California Gov. Jerry Brown signed landmark legislation today allowing terminally ill patients to obtain lethal medication to end their lives when and where they choose.
In a deeply personal note, Brown said he read opposition materials carefully, but in the end was left to reflect on what he would want in the face of his own death.
"I do not know what I would do if I were dying in prolonged and excruciating pain," he wrote. "I am certain, however, that it would be a comfort to be able to consider the options afforded by this bill. And I wouldn't deny that right to others."
One of the key co-authors of the legislation, Sen. Bill Monning, D-Carmel, said the signing “marks a historic day in California” and called the governor’s thoughts “a powerful statement.”
Brown’s signature concludes a hotly contested, 10-month debate that elicited impassioned testimony from lawmakers, cancer patients who fear deaths marked by uncontrollable pain and suffering, and religious and disability advocates who fear coercion and abuse.
Marg Hall, an advocate with the Bay Area disability rights group Communities United in Defense of Olmstead, said she was "disappointed" and "worried."
"Given the level of dysfunction and injustice that exists currently in our health care system, with many people without insurance still, with the very underfunded ability of people to have choices for treatment and care, adding this very potentially dangerous tool to the mix is of great concern to people with disabilities," Hall said.
Marilyn Golden, senior policy analyst with the Disability Rights Education and Defense Fund strongly opposed the new law and said it lacked safeguards and that abusive heirs or caregivers could “steer” patients toward assisted suicide.
The new law requires two doctors to determine that a patient has six months or less to live before prescribing the drugs. Patients must be physically able to swallow the medication themselves and must have the mental capacity to make medical decisions.
One of the meetings must be private, with only the patient and the physician present, a requirement aimed at ensuring the patient is acting independently, Monning said.

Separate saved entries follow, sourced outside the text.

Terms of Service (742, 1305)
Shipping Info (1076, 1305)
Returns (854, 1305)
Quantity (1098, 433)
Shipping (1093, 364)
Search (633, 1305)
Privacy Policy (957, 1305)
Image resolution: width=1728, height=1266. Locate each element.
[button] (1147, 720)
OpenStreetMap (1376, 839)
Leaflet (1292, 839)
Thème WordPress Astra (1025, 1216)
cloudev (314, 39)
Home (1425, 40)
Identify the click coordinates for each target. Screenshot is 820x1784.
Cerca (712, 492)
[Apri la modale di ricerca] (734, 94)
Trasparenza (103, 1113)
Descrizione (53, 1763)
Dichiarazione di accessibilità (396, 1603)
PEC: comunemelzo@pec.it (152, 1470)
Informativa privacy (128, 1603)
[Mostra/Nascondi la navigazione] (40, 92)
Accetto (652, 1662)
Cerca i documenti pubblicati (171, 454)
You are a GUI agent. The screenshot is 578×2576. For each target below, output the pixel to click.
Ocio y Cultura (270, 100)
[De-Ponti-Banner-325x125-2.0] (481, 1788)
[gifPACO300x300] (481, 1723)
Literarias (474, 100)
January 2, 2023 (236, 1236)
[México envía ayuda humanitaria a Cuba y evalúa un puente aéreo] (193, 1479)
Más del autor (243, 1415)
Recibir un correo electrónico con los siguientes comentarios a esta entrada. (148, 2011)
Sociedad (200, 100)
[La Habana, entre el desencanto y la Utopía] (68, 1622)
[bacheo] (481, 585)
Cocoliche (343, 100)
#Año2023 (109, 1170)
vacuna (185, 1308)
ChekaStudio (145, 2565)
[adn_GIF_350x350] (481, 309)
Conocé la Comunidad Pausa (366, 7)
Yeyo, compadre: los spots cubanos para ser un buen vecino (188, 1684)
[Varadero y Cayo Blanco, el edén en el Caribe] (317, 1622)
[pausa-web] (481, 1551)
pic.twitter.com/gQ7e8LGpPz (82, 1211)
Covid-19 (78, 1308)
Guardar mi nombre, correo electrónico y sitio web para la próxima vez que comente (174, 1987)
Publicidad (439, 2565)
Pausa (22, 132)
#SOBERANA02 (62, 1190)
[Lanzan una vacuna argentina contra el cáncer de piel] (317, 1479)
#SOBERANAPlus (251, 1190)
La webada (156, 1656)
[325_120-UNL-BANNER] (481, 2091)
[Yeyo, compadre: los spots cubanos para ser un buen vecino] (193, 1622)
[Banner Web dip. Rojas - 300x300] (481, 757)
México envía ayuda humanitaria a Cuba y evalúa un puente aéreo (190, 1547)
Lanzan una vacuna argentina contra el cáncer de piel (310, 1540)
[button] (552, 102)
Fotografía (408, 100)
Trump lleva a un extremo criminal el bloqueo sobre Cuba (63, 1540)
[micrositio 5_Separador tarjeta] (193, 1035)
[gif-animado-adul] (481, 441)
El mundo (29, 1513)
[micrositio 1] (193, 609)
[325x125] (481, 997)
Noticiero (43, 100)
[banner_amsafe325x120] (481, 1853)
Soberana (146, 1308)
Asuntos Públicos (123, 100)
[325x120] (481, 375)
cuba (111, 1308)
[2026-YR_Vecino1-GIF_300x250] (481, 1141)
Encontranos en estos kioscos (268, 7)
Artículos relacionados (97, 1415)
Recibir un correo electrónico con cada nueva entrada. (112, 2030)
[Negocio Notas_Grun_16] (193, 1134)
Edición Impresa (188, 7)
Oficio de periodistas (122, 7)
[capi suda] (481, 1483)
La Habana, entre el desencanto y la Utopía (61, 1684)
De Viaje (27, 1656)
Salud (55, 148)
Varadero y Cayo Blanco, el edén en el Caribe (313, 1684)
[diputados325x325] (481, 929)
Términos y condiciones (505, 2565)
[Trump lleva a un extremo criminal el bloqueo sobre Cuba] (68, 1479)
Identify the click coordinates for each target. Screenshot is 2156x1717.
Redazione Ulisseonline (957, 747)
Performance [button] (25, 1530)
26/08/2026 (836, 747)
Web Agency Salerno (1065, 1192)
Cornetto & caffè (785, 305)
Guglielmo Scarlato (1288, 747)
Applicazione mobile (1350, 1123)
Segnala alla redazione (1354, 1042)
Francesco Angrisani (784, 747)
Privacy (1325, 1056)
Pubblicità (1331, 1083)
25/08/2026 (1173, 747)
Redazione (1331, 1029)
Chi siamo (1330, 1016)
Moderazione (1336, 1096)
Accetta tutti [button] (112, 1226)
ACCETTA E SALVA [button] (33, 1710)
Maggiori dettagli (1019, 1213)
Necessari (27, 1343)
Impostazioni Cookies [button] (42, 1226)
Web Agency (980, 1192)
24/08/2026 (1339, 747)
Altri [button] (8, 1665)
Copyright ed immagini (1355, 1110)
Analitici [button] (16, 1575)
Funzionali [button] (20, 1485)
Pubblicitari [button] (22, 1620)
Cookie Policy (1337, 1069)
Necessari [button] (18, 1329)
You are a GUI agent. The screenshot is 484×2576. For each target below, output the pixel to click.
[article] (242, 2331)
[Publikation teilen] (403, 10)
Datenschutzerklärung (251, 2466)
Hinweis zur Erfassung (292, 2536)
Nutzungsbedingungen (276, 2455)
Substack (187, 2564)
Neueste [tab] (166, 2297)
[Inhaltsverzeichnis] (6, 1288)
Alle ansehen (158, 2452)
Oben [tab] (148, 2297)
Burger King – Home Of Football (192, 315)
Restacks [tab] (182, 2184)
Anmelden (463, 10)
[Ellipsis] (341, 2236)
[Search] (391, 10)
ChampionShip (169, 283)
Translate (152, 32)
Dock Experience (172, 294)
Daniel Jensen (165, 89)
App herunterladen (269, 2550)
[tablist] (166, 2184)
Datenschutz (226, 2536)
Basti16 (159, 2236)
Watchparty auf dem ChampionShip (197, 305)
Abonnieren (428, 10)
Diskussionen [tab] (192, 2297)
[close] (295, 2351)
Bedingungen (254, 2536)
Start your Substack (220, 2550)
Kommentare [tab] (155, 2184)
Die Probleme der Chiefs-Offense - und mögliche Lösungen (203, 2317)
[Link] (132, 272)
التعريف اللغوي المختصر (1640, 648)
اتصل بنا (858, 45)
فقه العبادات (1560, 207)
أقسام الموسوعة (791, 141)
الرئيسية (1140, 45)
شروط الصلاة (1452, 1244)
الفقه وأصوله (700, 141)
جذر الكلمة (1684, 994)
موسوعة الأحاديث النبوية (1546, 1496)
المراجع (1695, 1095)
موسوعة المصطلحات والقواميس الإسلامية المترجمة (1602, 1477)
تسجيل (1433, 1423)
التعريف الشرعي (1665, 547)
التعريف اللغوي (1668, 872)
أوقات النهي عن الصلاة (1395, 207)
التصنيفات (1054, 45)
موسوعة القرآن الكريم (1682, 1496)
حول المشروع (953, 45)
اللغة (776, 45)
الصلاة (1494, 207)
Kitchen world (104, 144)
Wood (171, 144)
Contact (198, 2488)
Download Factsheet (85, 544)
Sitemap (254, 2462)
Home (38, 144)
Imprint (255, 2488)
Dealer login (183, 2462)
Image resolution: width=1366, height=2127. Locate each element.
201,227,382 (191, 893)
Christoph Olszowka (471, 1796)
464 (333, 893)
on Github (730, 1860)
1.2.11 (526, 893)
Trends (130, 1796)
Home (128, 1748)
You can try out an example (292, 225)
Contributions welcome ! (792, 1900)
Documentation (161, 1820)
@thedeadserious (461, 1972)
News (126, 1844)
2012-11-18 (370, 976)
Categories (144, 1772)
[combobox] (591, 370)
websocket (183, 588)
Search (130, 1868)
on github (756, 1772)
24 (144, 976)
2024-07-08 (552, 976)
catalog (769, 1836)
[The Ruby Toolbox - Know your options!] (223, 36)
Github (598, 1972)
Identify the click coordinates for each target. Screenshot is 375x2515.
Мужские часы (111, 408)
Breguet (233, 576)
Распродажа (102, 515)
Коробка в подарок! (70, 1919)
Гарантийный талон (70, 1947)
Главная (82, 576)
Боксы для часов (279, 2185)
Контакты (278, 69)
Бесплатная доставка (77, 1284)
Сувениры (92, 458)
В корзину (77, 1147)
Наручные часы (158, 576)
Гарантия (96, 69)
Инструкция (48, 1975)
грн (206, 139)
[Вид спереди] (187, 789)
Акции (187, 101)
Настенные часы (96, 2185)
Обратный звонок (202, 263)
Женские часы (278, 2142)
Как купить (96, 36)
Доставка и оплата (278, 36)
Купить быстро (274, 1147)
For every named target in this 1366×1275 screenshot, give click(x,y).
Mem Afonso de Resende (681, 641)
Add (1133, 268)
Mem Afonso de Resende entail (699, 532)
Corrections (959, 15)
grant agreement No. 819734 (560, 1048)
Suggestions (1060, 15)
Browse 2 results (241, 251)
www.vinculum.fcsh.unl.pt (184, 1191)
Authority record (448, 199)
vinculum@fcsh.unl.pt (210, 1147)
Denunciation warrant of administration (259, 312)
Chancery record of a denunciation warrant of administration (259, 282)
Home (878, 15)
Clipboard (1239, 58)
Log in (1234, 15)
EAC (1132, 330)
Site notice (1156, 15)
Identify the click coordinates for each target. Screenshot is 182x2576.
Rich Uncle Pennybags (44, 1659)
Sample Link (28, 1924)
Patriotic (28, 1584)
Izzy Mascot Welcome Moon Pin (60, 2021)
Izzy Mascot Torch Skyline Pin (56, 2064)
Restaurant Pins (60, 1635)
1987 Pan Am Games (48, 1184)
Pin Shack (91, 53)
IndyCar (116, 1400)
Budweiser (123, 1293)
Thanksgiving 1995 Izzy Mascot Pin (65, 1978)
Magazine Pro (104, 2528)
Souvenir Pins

Patients must also reaffirm in writing that they intend to take the medication within 48 hours of doing so.
Golden called these safeguards “hollow.” She said none of the states that have legalized this option require a witness at the death. When asked if opponents would be monitoring implementation of the law to ensure there is no abuse, she said her group “is not taking any options off the table right now.”
Perhaps the most visible face of passage of this law is Brittany Maynard, the 29-year-old California woman who suffered from terminal brain cancer and moved to Oregon explicitly because it permits aid-in-dying. Maynard used the law to end her life last November.
In an interview with KQED on Monday, her widower, Dan Diaz, said he felt “an enormous sense of gratitude” upon passage of the law in California. He said his wife would have felt “relief … for all terminally ill Californians that they have that bit of control.”
Elizabeth Wallner, 51, a stage 4 colon cancer patient in Sacramento, said she felt a “a great sense of relief. … I don’t want to die,” she said, but “having the option is really powerful.”
The law started out as SB128, a bill introduced in January. That bill cleared the senate floor, but ultimately stalled in the Assembly in July. The authors introduced a similar bill in August during the special legislative session called by Brown this summer.
The law will take effect sometime in 2016, 91 days after the special legislative session concludes. At present, the special session is ongoing and does not have an end date scheduled.
When the law goes into effect, California will become the fifth state to allow physician-assisted suicide, along with Oregon, Washington, Montana and Vermont. The practice was permitted in New Mexico until August, when an appeals court reversed a lower court ruling establishing physician-assisted suicide as a fundamental right.
Advocates have appealed the case to the state Supreme Court, and a hearing is set for later this month.
The California law is set to expire in 10 years, unless the Legislature passes another law to extend it.